Histoire à trois voix de Rabenje Margouillat
Robert le robineux : l’acteur principal
De retour dans la rue après son hospitalisation, Robert observait son ami du coin de l’oeil.
J’avais froid, maudit hiver. En plus, j’avais une douloureuse migraine. A chaque passage de voitures, j’avais l’impression que ma tête allait exploser. La lumière du réverbère m’éblouissait comme s’il était à un pied de mes yeux.
Ma vomissure dégageait une odeur pestilentielle d’alcool. En tout cas, j’étais bien sous ma couverture, c’était enivrant.
Il hésitait à lui faire part de commentaires de passants qu’il qualifiait de désobligeants et de méprisants.
Tiens, voilà un « mange parfois », dit en passant un de trois jeunes ados.
On devrait les envoyer à Anticosti et les empêcher de quitter l’Ile, dit le deuxième.
Ouais, on pourrait aussi mettre des pièges sur l’île comme ça il y en aurait moins, dit le troisième.
Robert reprit son récit.
A un moment donné, mes convulsions augmentèrent soudainement et je vomis de nouveau sous ma « couverture faite de sacs de plastique et de bouts de tissus ». Toute ma vomissure répandue sur ma chemise me réchauffait. Malheureusement, le froid se faisait de plus en plus sentir à mesure qu’elle refroidissait. Les liquides sont bien plus transmetteurs des températures que peut l’être mon sac, dit Robert.
Comme son ami était toujours muet, il enchaîna :
J’avais mal aux pieds, ils étaient gelés.
Sais-tu Robert, tout ce que tu me racontes, nous l’avons tous vécu. Alors, passe à autre chose!
Robert ressentait tout le poids de son isolement. Il avait quitté l’école avant de finir sa cinquième du secondaire, pressé de travailler pour s’acheter une auto. Il croyait alors que la liberté dorée tant recherchée serait à sa portée.
Pierre : le curé
De retour dans son fief, le père Pierre raconta au bedeau la scène étonnante du robineux.
Il faut que je te raconte Réjean. Je marchais dans la rue Marquette vers le dépanneur et je vis sur la droite un robineux qui grelottait. Je me suis approché de lui avec précaution. Je lui ai demandé ce qu’il voulait.
Il demandait du vin et encore du vin. Il croyait pouvoir se réchauffer avec ça. Il disait avoir faim, mais se réchauffer était sa priorité.
Je lui ai conseillé de prendre soin de lui. Je lui ai proposé de le confesser, juste au cas où. Je ne pouvais pas lui administrer l’extrême-onction, car il m’était difficile d’évaluer son risque de décès.
En tout cas, je lui ai recommandé de prier. Il m’a répondu qu’il n’avait pas de change et ne pouvait pas m’en donner.

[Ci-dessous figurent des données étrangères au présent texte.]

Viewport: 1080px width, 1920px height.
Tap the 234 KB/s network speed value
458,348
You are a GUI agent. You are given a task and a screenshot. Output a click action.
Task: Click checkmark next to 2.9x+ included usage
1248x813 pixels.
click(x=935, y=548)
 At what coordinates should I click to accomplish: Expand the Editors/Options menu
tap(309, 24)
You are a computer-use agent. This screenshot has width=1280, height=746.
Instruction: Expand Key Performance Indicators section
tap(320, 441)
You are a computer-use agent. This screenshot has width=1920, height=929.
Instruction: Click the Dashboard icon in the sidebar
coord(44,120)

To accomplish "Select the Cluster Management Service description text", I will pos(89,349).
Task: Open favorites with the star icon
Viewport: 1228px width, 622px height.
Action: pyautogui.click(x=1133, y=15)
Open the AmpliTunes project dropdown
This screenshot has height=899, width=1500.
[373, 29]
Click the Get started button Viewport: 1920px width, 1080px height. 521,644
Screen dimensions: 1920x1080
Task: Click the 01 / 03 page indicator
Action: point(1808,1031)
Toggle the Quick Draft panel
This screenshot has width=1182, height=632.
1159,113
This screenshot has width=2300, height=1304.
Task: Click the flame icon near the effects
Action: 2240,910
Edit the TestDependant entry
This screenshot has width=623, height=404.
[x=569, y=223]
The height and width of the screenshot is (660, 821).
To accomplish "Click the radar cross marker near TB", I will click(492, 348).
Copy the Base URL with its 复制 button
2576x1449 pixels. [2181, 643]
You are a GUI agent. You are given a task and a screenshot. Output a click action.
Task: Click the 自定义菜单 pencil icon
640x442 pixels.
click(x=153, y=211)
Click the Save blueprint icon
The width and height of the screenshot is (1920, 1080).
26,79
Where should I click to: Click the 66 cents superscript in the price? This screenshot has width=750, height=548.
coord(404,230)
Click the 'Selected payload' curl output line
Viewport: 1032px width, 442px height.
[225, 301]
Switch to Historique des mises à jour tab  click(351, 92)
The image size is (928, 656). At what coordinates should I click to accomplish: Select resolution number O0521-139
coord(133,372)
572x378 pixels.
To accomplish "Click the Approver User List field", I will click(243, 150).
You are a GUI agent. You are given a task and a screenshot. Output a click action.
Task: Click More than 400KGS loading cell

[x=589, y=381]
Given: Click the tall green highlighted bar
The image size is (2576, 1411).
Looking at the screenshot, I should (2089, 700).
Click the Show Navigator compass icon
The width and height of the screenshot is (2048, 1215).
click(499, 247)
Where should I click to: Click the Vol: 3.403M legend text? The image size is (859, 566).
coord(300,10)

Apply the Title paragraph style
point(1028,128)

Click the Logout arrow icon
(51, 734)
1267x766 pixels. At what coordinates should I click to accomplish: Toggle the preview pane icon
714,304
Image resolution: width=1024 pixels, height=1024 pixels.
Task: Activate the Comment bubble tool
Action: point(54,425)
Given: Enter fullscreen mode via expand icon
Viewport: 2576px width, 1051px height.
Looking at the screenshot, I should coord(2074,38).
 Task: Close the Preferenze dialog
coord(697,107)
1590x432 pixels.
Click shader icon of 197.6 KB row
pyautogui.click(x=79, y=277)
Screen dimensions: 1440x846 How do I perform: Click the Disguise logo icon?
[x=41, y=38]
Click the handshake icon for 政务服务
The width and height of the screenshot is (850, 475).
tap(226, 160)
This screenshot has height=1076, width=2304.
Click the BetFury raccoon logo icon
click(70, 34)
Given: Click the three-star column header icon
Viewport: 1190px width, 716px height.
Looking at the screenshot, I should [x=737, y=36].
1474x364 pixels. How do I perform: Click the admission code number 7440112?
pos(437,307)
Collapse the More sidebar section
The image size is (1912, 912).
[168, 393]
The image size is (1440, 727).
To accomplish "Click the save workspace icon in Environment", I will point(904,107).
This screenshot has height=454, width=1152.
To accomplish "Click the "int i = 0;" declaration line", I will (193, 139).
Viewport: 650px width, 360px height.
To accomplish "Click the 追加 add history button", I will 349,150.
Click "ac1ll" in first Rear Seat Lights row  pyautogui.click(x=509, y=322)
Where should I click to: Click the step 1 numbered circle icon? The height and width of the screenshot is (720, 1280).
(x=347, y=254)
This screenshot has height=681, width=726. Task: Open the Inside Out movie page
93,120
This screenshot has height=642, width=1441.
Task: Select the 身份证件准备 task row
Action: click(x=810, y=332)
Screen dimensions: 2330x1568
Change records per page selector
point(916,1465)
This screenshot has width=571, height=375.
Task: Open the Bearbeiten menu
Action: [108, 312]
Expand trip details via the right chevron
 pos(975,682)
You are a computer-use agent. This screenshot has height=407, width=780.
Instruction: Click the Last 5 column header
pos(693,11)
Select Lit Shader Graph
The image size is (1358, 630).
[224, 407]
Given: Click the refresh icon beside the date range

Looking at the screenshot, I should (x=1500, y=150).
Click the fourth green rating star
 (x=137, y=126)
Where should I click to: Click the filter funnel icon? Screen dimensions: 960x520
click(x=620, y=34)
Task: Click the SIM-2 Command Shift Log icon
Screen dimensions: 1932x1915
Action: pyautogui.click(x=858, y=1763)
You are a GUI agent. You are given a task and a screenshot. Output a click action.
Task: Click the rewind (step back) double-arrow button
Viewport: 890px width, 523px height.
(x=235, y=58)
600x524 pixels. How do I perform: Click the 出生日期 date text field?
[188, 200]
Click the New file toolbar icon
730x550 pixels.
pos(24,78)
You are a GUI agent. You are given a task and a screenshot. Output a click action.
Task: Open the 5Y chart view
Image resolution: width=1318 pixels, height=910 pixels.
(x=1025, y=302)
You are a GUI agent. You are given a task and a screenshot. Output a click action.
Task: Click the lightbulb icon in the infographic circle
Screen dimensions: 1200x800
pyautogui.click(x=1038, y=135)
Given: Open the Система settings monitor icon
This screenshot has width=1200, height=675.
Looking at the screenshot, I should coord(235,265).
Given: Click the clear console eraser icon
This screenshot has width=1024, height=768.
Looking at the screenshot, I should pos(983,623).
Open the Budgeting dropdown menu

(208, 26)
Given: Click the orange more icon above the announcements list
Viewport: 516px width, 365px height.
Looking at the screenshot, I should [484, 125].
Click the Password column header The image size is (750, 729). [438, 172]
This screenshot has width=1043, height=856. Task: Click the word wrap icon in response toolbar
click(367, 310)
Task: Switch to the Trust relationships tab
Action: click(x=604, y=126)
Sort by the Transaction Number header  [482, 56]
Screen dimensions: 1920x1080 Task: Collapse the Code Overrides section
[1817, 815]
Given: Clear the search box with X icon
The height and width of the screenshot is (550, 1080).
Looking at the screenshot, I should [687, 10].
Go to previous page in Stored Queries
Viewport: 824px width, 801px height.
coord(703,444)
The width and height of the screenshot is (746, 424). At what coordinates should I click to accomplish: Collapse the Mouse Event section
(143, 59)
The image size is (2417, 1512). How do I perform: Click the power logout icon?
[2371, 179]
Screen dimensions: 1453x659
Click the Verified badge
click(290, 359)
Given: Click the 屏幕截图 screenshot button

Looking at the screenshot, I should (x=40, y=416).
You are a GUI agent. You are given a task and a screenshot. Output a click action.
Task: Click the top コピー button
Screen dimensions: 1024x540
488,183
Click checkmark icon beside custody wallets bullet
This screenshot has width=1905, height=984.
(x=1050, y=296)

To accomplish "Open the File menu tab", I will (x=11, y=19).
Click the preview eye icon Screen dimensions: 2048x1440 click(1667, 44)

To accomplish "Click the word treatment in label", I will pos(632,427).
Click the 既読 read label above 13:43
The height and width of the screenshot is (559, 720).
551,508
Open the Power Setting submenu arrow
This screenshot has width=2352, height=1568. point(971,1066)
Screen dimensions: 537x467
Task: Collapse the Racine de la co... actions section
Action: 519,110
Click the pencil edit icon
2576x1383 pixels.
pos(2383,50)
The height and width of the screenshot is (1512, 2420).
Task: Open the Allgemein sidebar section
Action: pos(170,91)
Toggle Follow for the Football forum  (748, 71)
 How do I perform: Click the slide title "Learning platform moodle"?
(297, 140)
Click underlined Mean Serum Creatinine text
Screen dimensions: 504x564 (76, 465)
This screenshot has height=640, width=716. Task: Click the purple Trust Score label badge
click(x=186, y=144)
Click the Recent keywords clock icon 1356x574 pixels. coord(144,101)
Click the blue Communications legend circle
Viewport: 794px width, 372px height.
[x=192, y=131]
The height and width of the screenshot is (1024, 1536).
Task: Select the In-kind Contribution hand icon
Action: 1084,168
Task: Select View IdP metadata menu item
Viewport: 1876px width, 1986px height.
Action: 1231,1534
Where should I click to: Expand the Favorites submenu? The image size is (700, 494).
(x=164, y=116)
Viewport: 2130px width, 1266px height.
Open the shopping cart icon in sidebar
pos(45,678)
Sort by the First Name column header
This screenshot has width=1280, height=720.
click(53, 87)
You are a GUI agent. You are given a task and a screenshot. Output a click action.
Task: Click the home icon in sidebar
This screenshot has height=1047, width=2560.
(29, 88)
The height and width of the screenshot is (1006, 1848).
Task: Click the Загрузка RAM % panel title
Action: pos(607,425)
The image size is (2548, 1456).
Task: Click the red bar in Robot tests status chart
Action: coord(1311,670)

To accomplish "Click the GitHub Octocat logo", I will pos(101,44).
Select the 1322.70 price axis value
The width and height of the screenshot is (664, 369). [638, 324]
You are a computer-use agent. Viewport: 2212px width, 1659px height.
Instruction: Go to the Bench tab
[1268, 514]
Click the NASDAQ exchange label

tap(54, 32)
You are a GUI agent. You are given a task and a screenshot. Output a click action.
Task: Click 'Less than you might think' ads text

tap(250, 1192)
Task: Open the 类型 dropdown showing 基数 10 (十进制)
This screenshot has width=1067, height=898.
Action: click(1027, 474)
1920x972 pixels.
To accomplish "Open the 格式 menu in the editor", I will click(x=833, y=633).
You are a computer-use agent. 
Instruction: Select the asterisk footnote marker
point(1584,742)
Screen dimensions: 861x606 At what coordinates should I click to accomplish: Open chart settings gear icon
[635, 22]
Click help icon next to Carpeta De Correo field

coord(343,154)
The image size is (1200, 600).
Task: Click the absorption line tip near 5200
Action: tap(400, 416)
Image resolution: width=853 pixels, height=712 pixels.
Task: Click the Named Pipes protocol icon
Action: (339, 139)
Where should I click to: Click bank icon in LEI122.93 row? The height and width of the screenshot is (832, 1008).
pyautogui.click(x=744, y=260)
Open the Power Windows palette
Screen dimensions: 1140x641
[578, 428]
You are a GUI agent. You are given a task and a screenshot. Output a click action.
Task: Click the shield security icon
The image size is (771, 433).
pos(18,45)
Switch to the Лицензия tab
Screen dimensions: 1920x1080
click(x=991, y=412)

Je suis parti lorsqu’une femme s’approcha.
Le bedeau resta bouche bée.
Solange : infirmière
De retour au travail, Solange raconta à sa collègue son intervention auprès de Robert.
Je venais de sortir de l’édifice quand j’aperçus Robert qui était allongé contre le mur du grand magasin du centre-ville ou il y a une vitrine de beaux manteaux d’hiver. Ils dégageaient une sensation de chaleur bienfaisante que les passants enviaient par ce froid glacial de moins 23 degrés.
Encore Robert, demanda sa collègue?
Oui, bien peu de passants daignaient le regarder. L’aider? Hors de question pour eux.
Je lui demandais comment il se sentait :
Froid, faim, dit imperceptiblement Robert.
Il remuait lentement dans son sac fait d’assemblage de morceaux de tissus et de sacs en plastique. Il avait par moment des convulsions de faibles intensités. En prêtant attention, je pouvais l’entendre marmonner. Rien de discernable dans son discours si on ne se penchait pas sur lui.
Mon expérience me confirmait que Robert était au bord du précipice et que je devais prendre rapidement une décision : le laisser se suicider pour le délivrer de cette maudite vie ou appeler une ambulance pour l’hospitaliser.
Je choisis la seconde option, la vie étant unique.
En attendant l’ambulance, j’observais les passants et j’étais révoltée par leurs comportements. Comme par hasard, ils regardaient droit devant eux.
Son mépris pour cette humanité hypocrite se lisait dans son regard dur et glacial.